EXERCISE DESCRIPTION: For each entry that follows, write out an identical copy.

DATA RECORDS:
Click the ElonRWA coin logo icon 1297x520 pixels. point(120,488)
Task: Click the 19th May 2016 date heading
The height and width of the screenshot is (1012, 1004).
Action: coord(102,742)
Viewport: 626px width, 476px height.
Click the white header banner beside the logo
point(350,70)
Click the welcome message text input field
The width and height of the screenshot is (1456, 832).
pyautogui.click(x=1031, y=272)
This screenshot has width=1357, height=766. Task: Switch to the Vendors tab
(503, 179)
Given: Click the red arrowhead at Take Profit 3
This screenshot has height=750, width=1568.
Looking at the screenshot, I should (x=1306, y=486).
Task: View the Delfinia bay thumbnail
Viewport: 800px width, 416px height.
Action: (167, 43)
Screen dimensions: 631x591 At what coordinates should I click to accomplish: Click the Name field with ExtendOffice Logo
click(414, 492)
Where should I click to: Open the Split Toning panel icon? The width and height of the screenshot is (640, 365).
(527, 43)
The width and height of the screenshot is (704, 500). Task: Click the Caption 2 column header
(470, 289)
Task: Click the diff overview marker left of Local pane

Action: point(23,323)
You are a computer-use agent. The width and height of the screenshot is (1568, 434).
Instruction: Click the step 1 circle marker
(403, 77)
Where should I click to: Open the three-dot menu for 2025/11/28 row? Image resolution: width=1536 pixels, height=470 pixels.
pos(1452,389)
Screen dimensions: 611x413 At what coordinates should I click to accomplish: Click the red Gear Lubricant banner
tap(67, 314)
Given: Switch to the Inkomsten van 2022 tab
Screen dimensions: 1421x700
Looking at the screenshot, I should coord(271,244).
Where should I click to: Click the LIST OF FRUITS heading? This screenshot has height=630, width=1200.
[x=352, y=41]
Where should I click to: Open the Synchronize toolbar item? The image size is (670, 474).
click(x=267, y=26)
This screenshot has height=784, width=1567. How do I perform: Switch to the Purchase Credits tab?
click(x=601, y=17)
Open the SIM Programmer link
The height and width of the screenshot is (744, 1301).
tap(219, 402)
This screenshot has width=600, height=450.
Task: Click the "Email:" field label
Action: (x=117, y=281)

EXERCISE RESULT:
Click the ElonRWA coin logo icon 1297x520 pixels. point(120,488)
Task: Click the 19th May 2016 date heading
The height and width of the screenshot is (1012, 1004).
Action: coord(102,742)
Viewport: 626px width, 476px height.
Click the white header banner beside the logo
point(350,70)
Click the welcome message text input field
The width and height of the screenshot is (1456, 832).
pyautogui.click(x=1031, y=272)
This screenshot has width=1357, height=766. Task: Switch to the Vendors tab
(503, 179)
Given: Click the red arrowhead at Take Profit 3
This screenshot has height=750, width=1568.
Looking at the screenshot, I should (x=1306, y=486).
Task: View the Delfinia bay thumbnail
Viewport: 800px width, 416px height.
Action: (167, 43)
Screen dimensions: 631x591 At what coordinates should I click to accomplish: Click the Name field with ExtendOffice Logo
click(414, 492)
Where should I click to: Open the Split Toning panel icon? The width and height of the screenshot is (640, 365).
(527, 43)
The width and height of the screenshot is (704, 500). Task: Click the Caption 2 column header
(470, 289)
Task: Click the diff overview marker left of Local pane

Action: point(23,323)
You are a computer-use agent. The width and height of the screenshot is (1568, 434).
Instruction: Click the step 1 circle marker
(403, 77)
Where should I click to: Open the three-dot menu for 2025/11/28 row? Image resolution: width=1536 pixels, height=470 pixels.
pos(1452,389)
Screen dimensions: 611x413 At what coordinates should I click to accomplish: Click the red Gear Lubricant banner
tap(67, 314)
Given: Switch to the Inkomsten van 2022 tab
Screen dimensions: 1421x700
Looking at the screenshot, I should coord(271,244).
Where should I click to: Click the LIST OF FRUITS heading? This screenshot has height=630, width=1200.
[x=352, y=41]
Where should I click to: Open the Synchronize toolbar item? The image size is (670, 474).
click(x=267, y=26)
This screenshot has height=784, width=1567. How do I perform: Switch to the Purchase Credits tab?
click(x=601, y=17)
Open the SIM Programmer link
The height and width of the screenshot is (744, 1301).
tap(219, 402)
This screenshot has width=600, height=450.
Task: Click the "Email:" field label
Action: (x=117, y=281)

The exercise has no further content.